Urban Institute/Robert Wood Johnson Foundation: Will The Affordable Care Act Move Patient-Centeredness To Center Stage? -- This paper examines the "patient's changing role" in the health care system in light of the federal health law. The authors examine "patient engagement, patient experience of care, and overall patient centeredness within the context of the ACA and its mandates." It outlines "the growing evidence of benefits from better communication between providers and patients, and involving patients more closely in their care, including greater adherence to medical advice, fewer complaints, fewer malpractice claims and improvement in patient health" (Millenson and Macri, March 2012).
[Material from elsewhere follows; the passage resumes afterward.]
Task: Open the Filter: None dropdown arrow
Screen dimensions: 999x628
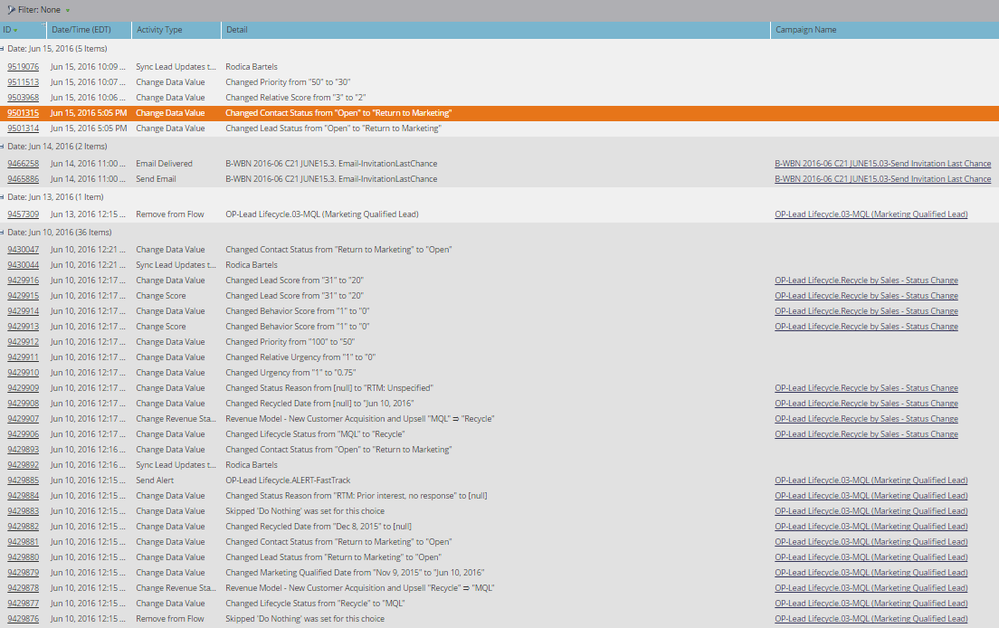Action: pyautogui.click(x=68, y=10)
Institute of Medicine: Monitoring HIV Care In The United States: Indicators And Data Systems -- In order to effectively measure the success of the White House’s National HIV/AIDS Strategy, the Office of National AIDS Policy commissioned the Institute of Medicine (IOM) to identify what indicators and data systems should be used to measure HIV patients' care and access to support services, especially in light of the health reform law. The report notes that the core indicators "include measures of clinical HIV care, access to treatment for substance abuse and mental health disorders, and access to supportive services, such as housing, transportation, and food assistance, all of which have been shown to influence the overall health of people with HIV” (Volberding et. al., 3/15).
KHN's Capsules blog included coverage of the report: New Report Identifies Barriers To HIV Care In U.S. (Kulkarni, 3/15)
American Journal of Public Health: The Associations Of Clinicians' Implicit Attitudes About Race With Medical Visit Communication And Patient Ratings Of Interpersonal Care -- Researchers used two "implicit association" tests -- online cognitive tests that measure racial attitudes and stereotypes -- and analyzed audio recording of clinician/patient interactions. They found that "clinician implicit race bias and race and compliance stereotyping are associated with markers of poor visit communication and poor ratings of care, particularly among Black patients." For white patients the effect of implicit racial attitudes is largely positive: "White patients report being more respected and liked" (Cooper et al., 3/15).
The National Alliance for Caregiving: Multiple Sclerosis Caregivers 2012 -- Authors surveyed 421 caregivers of Multiple Sclerosis patients. There is great variation among MS patients in disease severity, degree of incapacitation and longevity, and also of what caregivers are providing: "On average, respondents spend 24 hours each week providing care to their care recipient with MS. The range is quite substantial, from just one hour up to 24 hours, 7 days a week." The alliance points out that the survey also found that "86% of family caregivers of people with MS indicated needing assistance in funding to pay for in-home care to help keep their loved one home and out of a long-term care facility" (3/8).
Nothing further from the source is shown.